WORK TO BE COMPLETED =
Among the entries below, find the line with "Screenshot is 2576x1449.", then quote it and each following line up to and including the line with "РЕГИСТРАЦИЯ", and nothing else.

SUPPLIED MATERIAL =
= = = = =

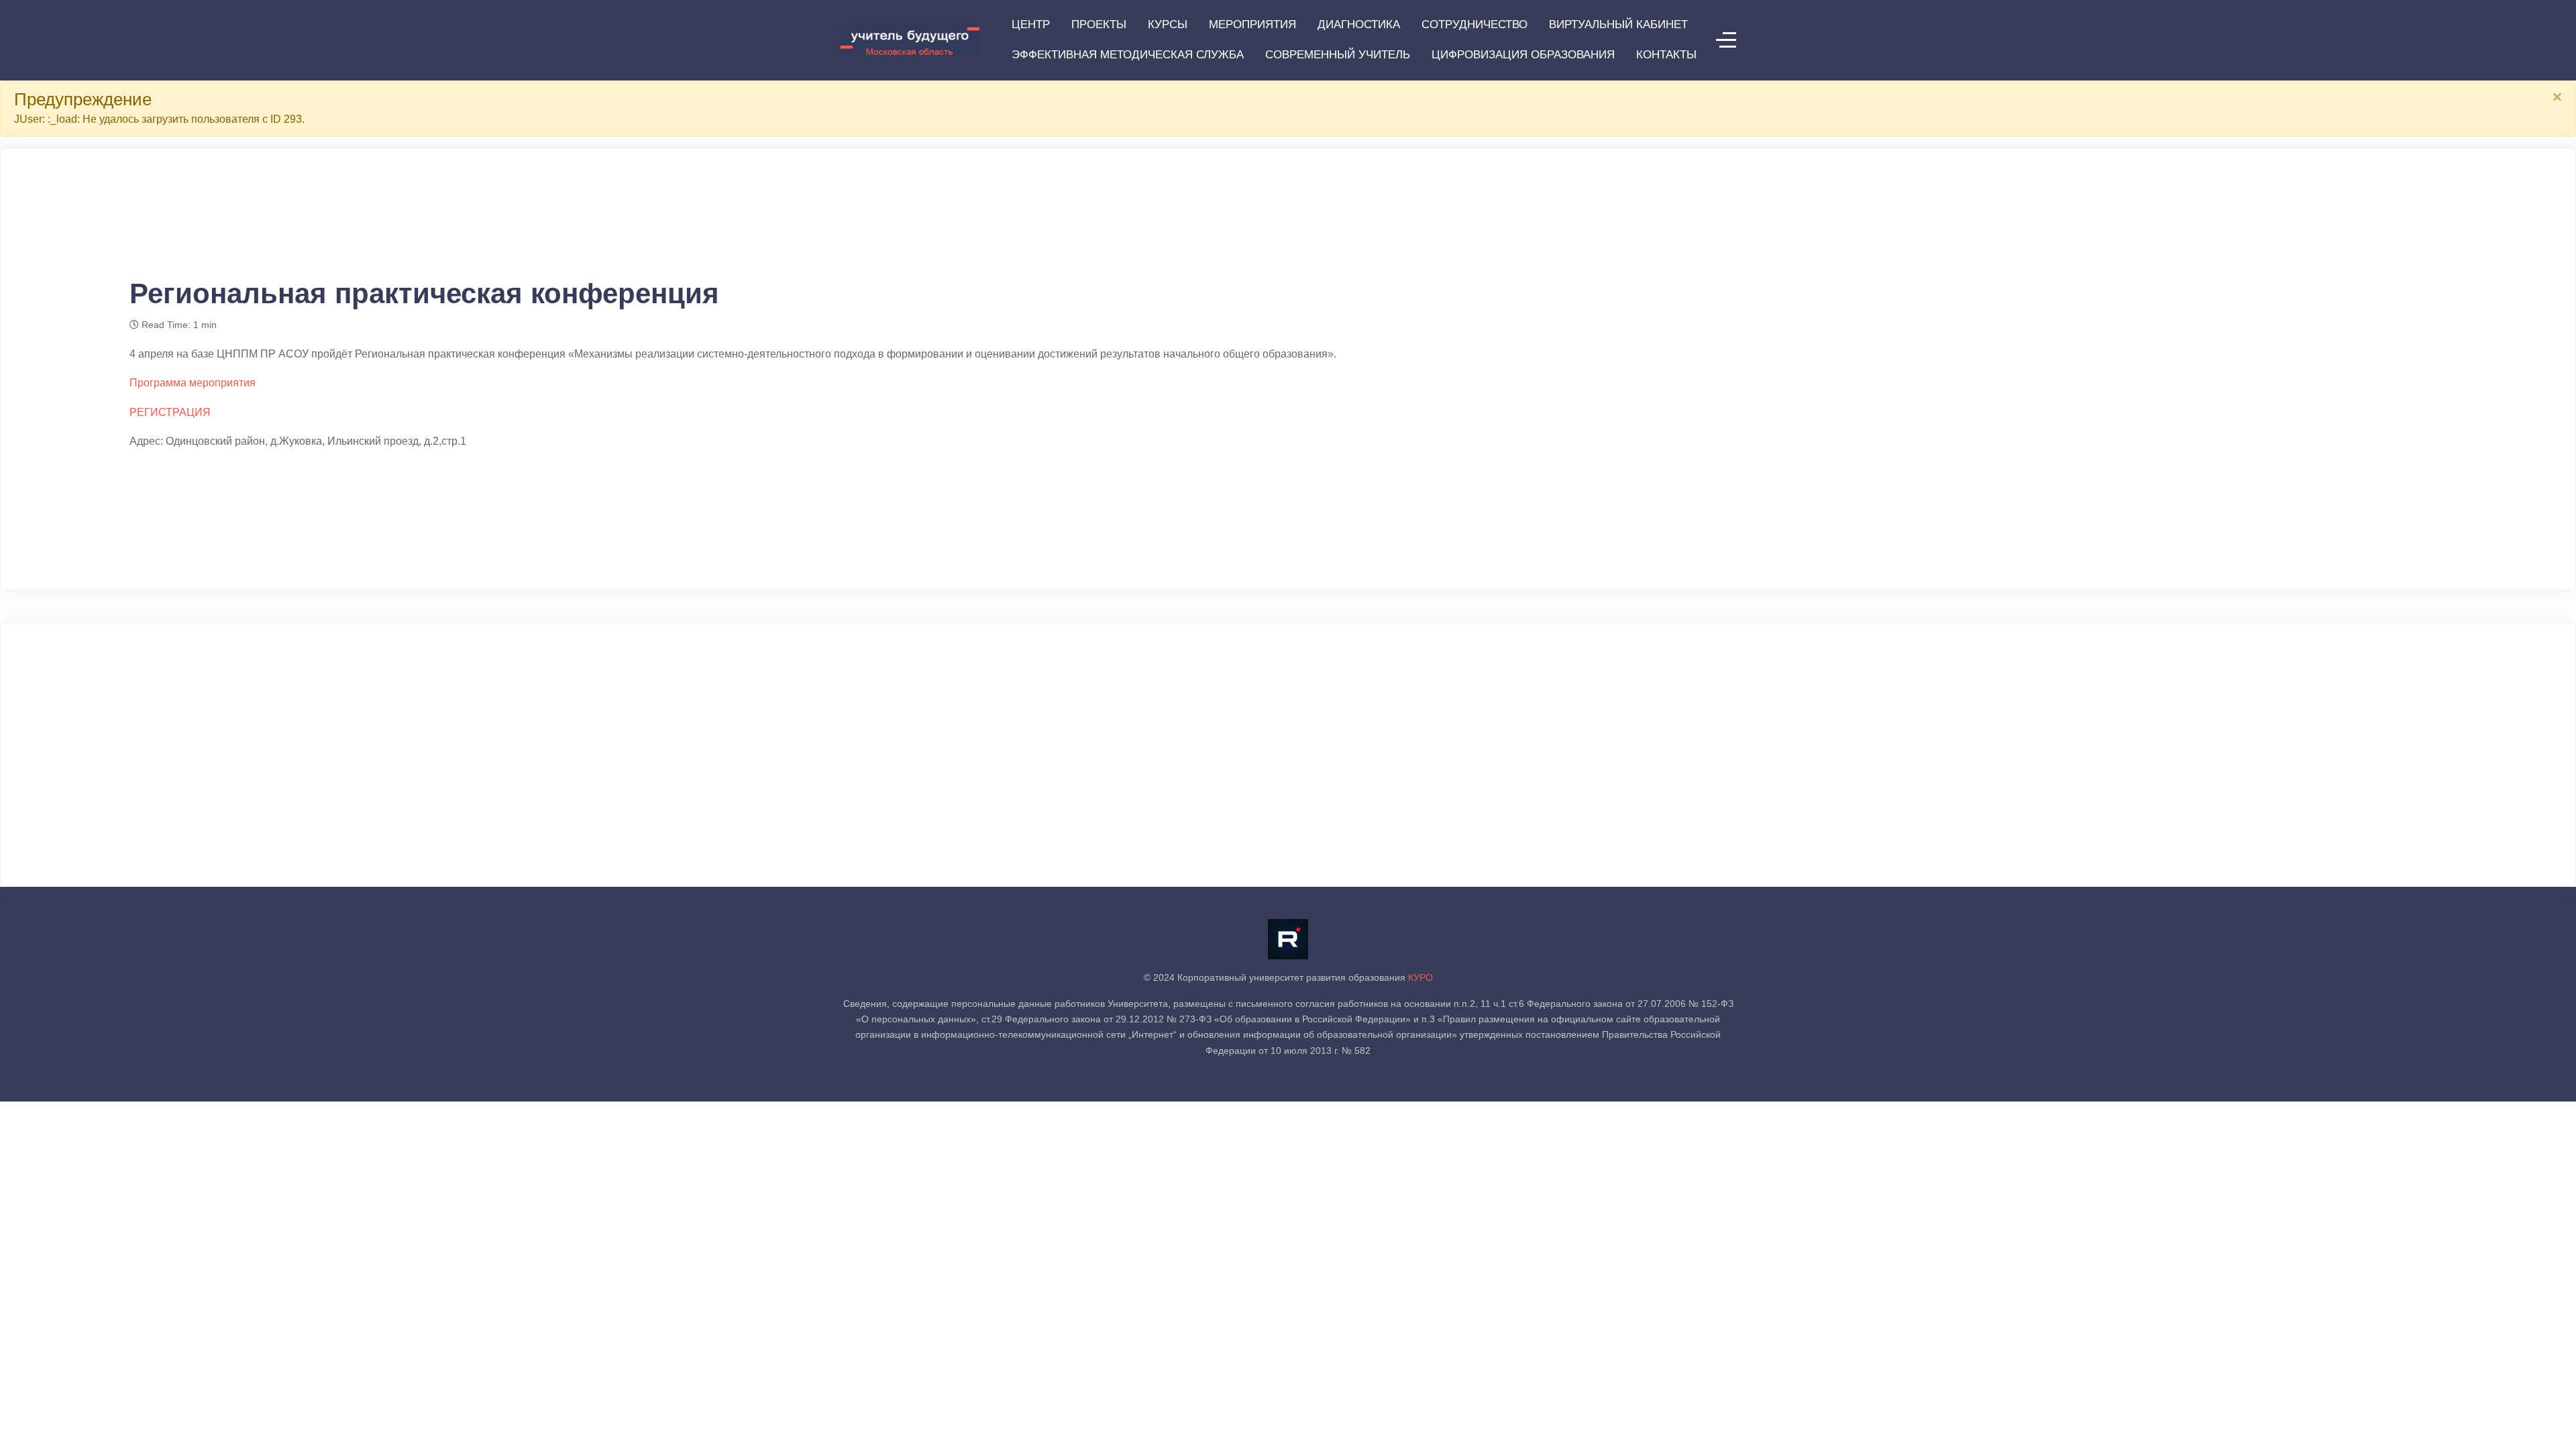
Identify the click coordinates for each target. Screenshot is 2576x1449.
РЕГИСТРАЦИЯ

= = = = =

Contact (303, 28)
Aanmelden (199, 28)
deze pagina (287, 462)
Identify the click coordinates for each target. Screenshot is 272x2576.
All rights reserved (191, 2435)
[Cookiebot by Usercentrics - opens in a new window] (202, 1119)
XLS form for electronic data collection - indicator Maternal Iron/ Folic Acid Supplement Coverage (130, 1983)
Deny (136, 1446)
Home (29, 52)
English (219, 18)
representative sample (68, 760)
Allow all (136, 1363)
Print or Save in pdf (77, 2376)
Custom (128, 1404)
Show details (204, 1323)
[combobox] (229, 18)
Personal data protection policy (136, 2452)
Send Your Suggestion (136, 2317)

= = = = =

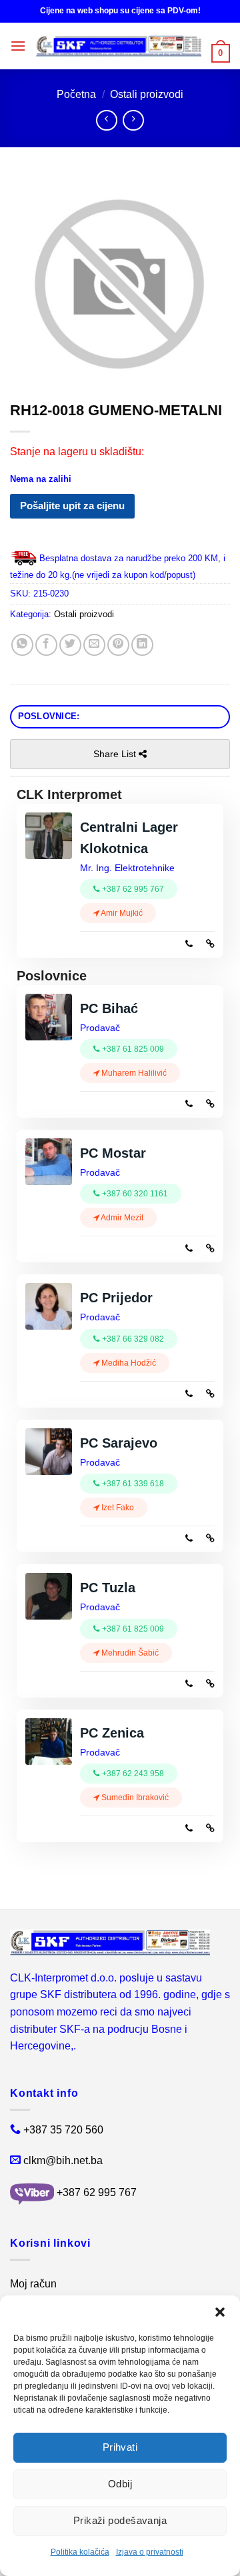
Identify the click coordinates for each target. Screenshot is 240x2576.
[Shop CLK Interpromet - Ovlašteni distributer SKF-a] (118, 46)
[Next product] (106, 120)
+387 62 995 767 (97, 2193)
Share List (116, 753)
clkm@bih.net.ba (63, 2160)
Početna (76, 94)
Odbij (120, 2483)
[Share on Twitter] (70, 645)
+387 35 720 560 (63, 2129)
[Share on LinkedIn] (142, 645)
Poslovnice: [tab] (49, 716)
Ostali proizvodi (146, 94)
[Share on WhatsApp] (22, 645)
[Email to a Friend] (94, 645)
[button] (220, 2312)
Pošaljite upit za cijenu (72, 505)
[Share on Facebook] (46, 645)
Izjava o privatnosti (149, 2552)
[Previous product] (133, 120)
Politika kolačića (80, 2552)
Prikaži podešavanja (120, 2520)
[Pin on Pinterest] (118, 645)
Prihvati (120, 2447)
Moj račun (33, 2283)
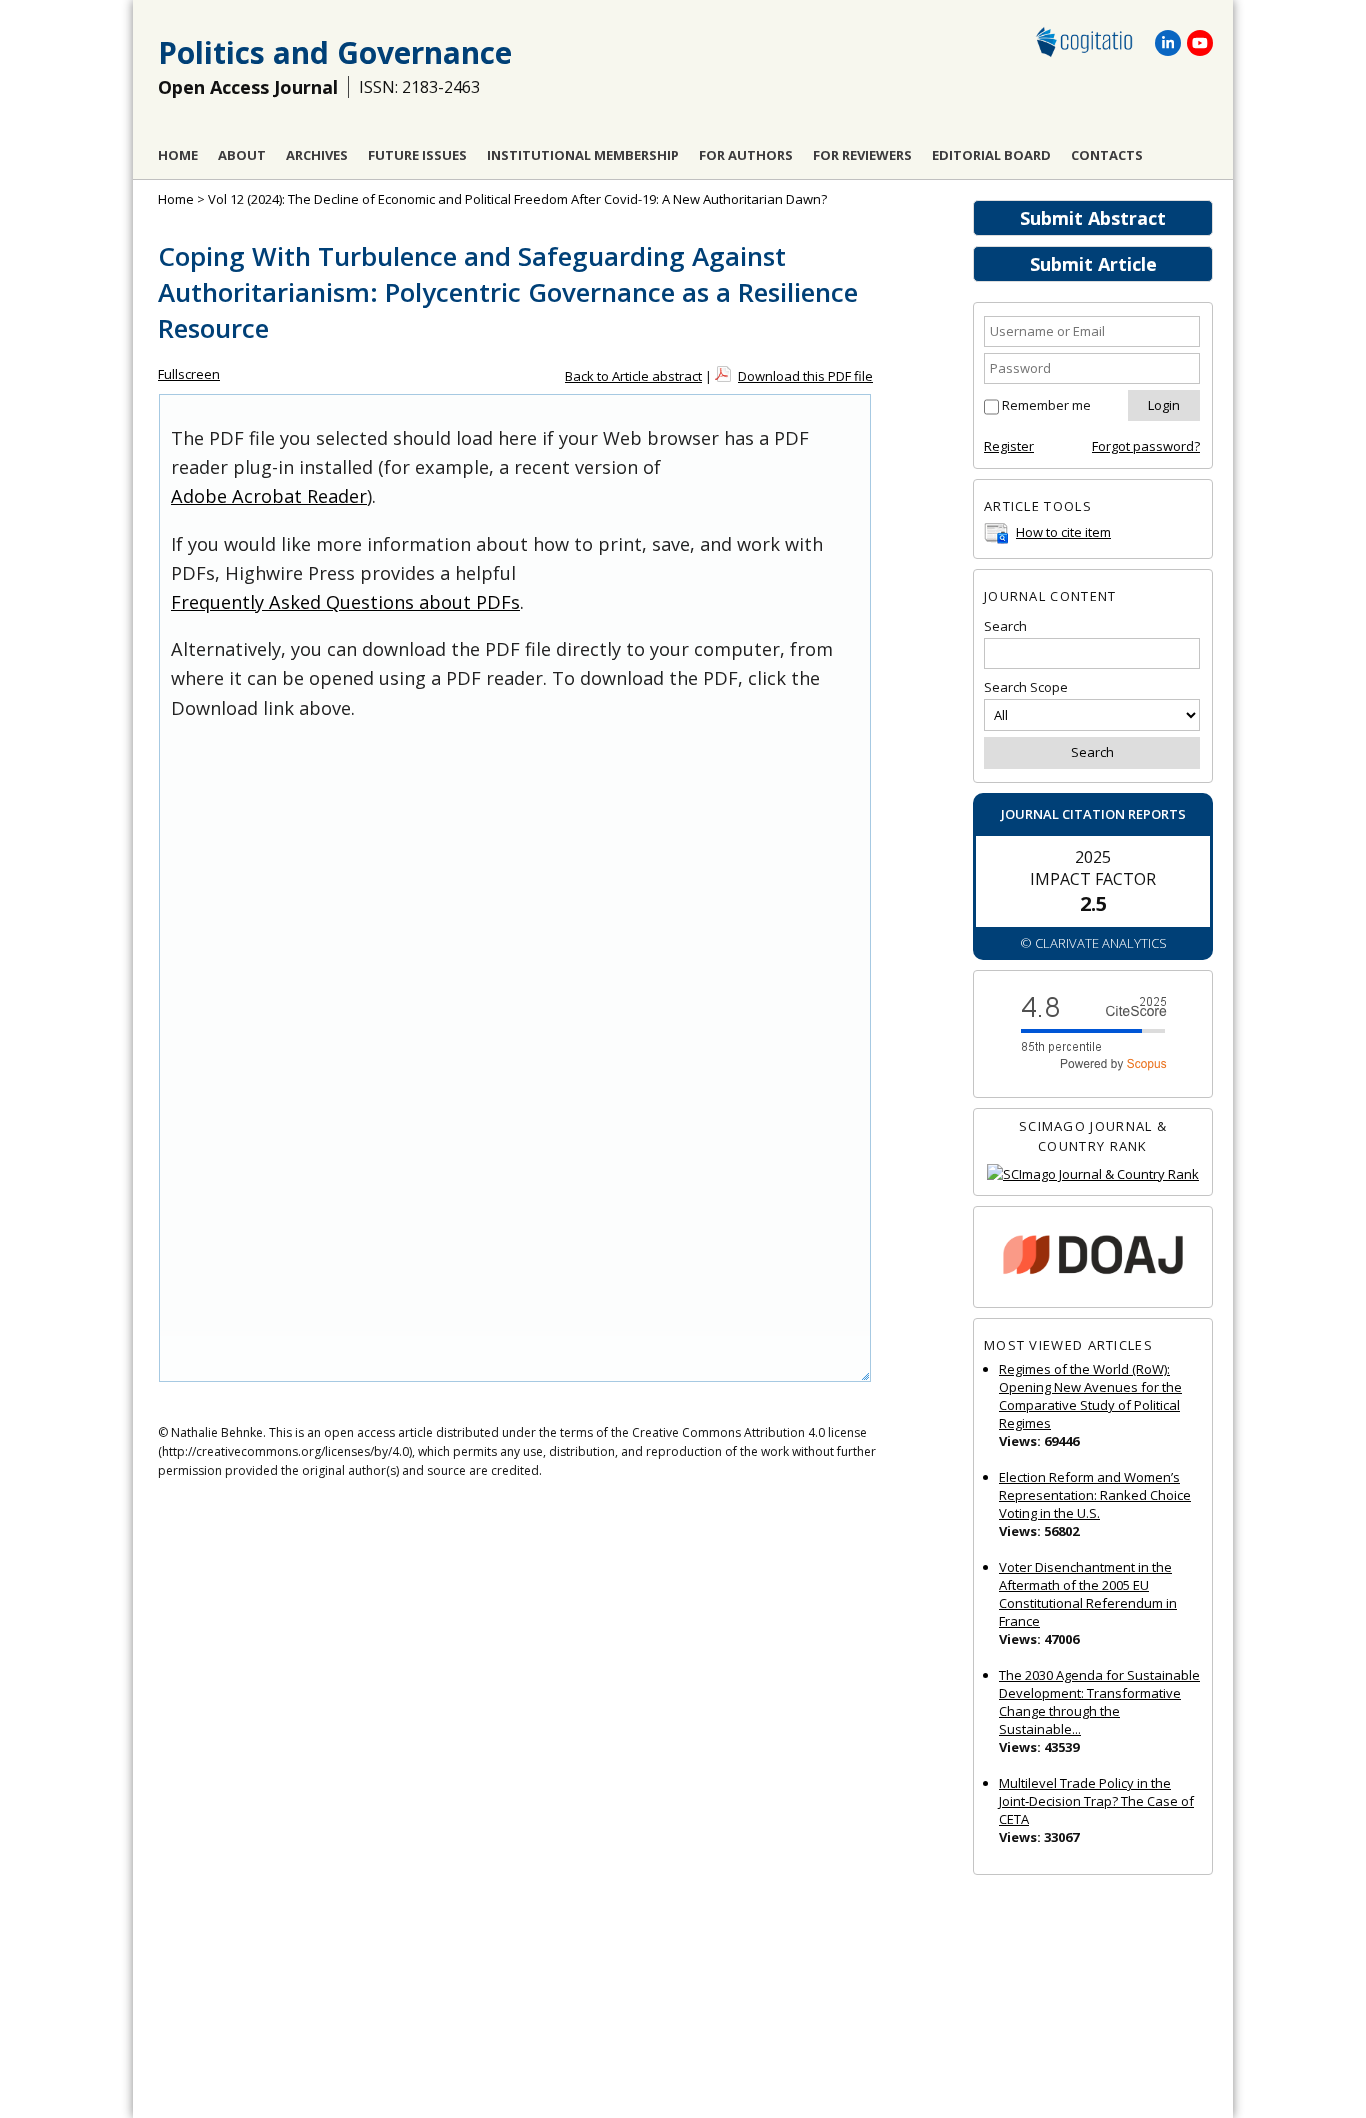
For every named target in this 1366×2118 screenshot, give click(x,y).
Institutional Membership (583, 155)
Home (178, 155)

= = = = =

RESPONSE AREA =
Identify the click coordinates for each target. Screenshot is 2576x1449.
РЕГИСТРАЦИЯ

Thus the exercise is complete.